WHAT TO DO
Return exactly the lines from the one containing "Click the empty J-Link prompt at bottom" through the end of the material below, and leave the images out.

RECORDS FOR PROCESSING
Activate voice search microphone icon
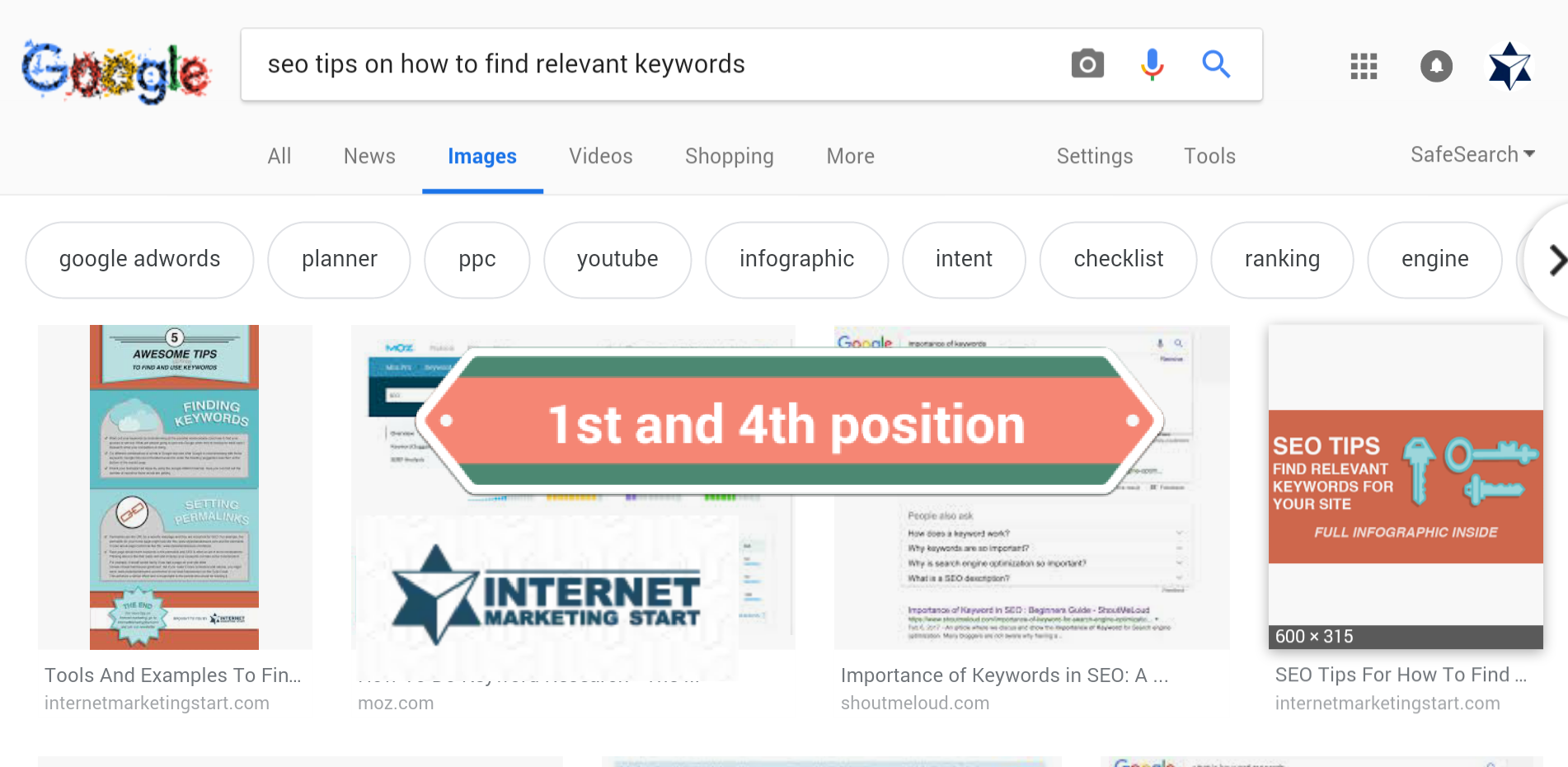Viewport: 1568px width, 767px height. pos(1152,64)
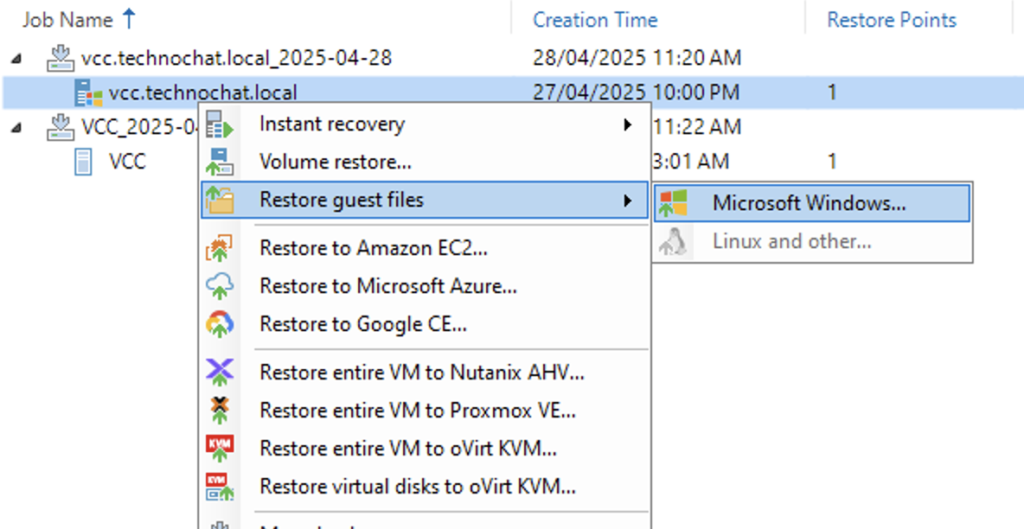
Task: Select the VCC backup tree item
Action: tap(127, 161)

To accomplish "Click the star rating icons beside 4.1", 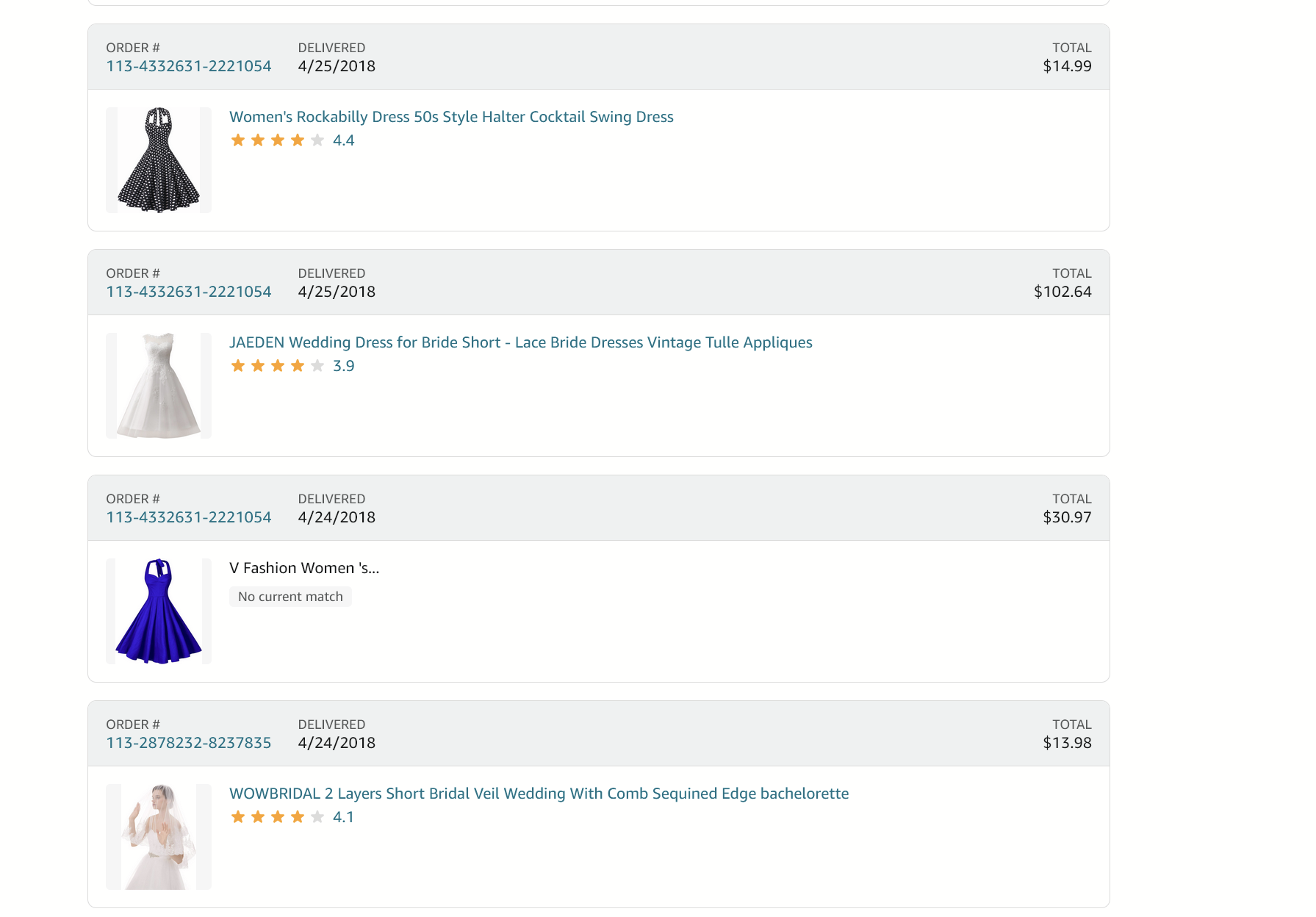I will (x=277, y=817).
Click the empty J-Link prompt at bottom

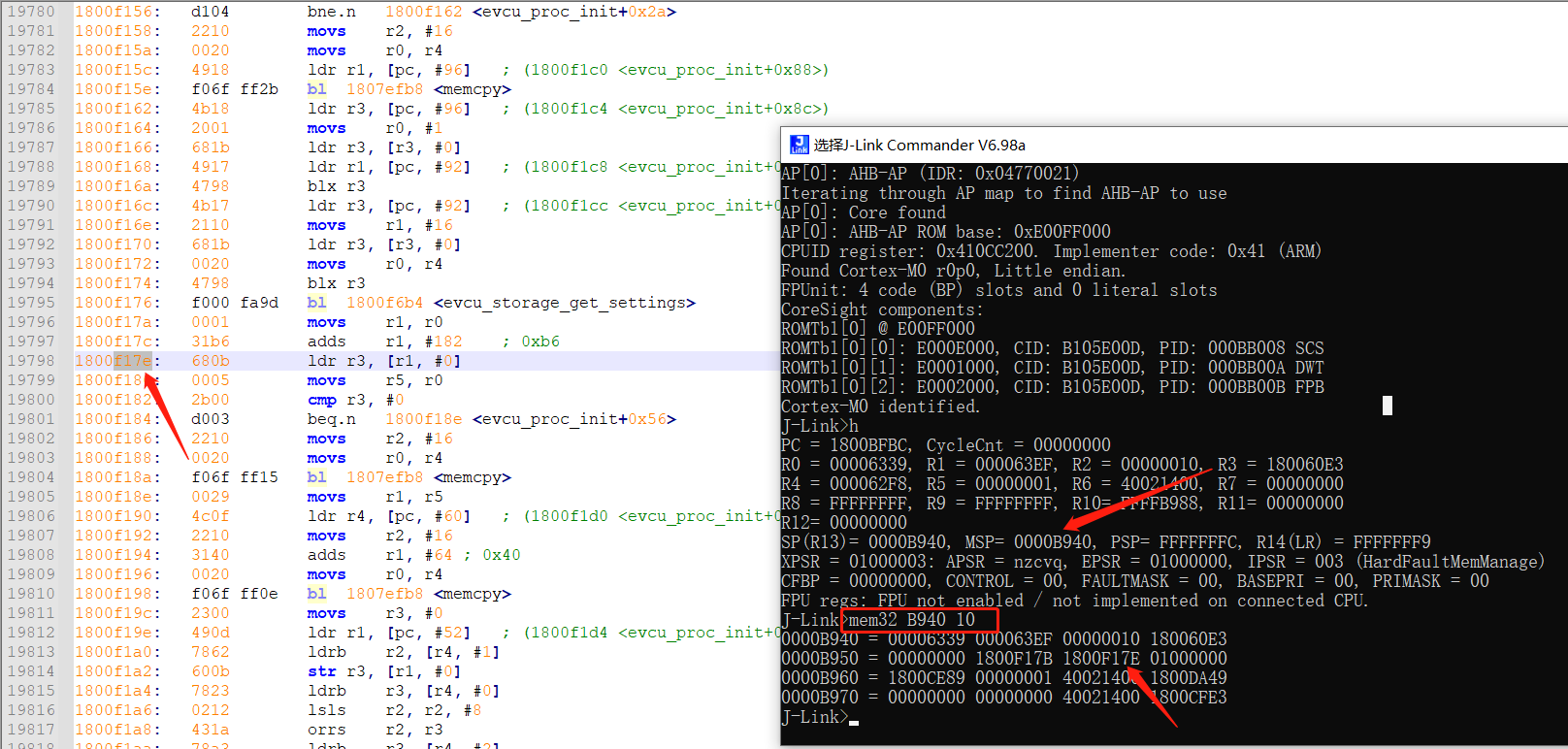point(853,718)
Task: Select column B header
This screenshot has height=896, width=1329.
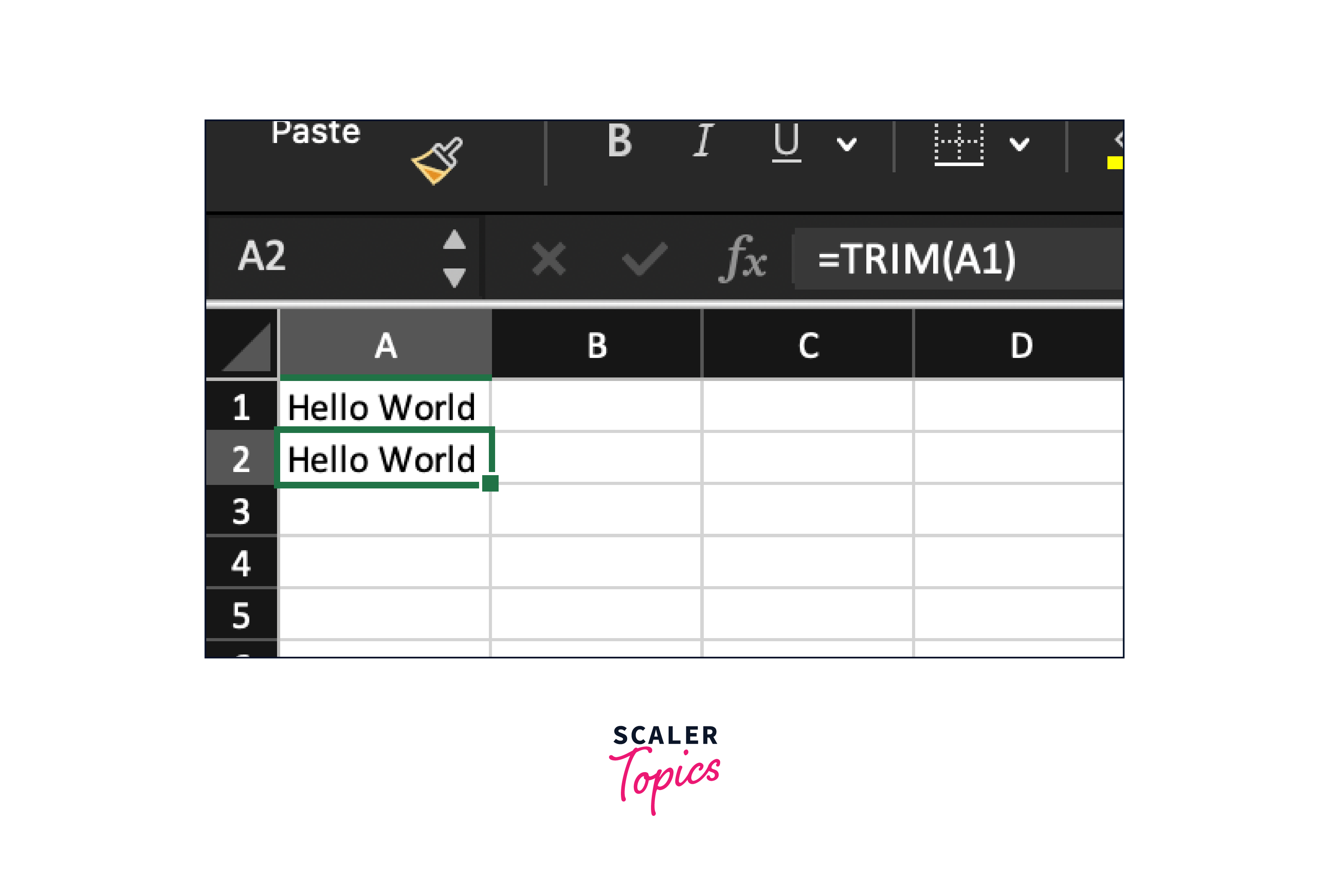Action: point(597,346)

SOLUTION TO THE EXERCISE
Click the empty J-Link prompt at bottom

point(853,718)
Task: Select column B header
This screenshot has height=896, width=1329.
Action: point(597,346)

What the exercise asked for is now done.